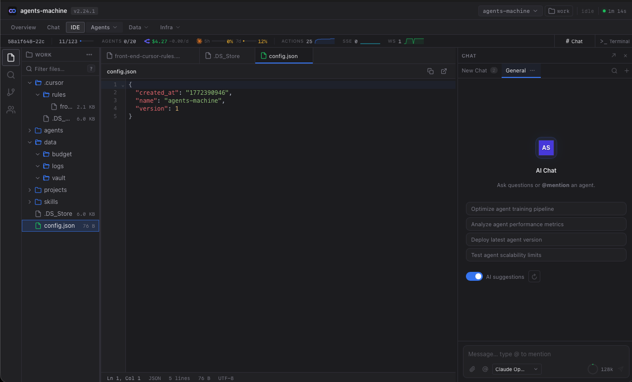Open the agents-machine workspace dropdown
632x382 pixels.
[510, 11]
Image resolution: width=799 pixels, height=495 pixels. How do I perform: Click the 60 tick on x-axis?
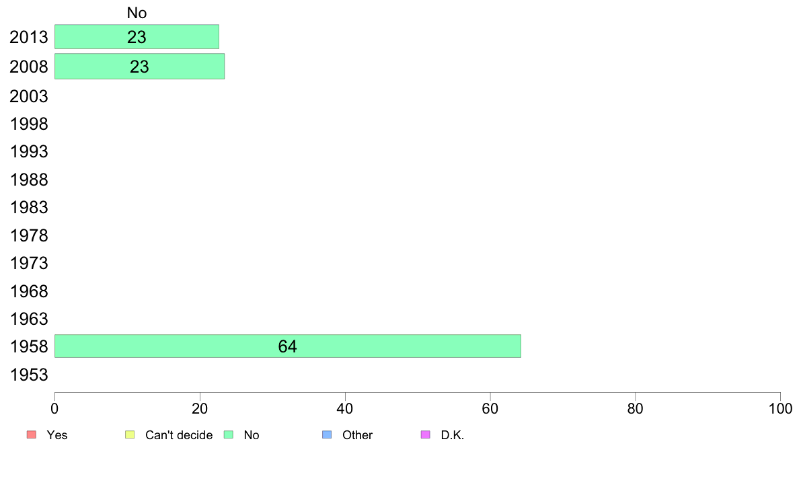(490, 408)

#####

• [ASSIGNMENT] Repeat, exactly and only, the lines from the one containing "Image resolution: width=799" through the final line of the data, both ends included, leaving out any picture.

• [OUTPUT FOR THIS TASK]
Image resolution: width=799 pixels, height=495 pixels. How do I perform: Click the 60 tick on x-axis?
(490, 408)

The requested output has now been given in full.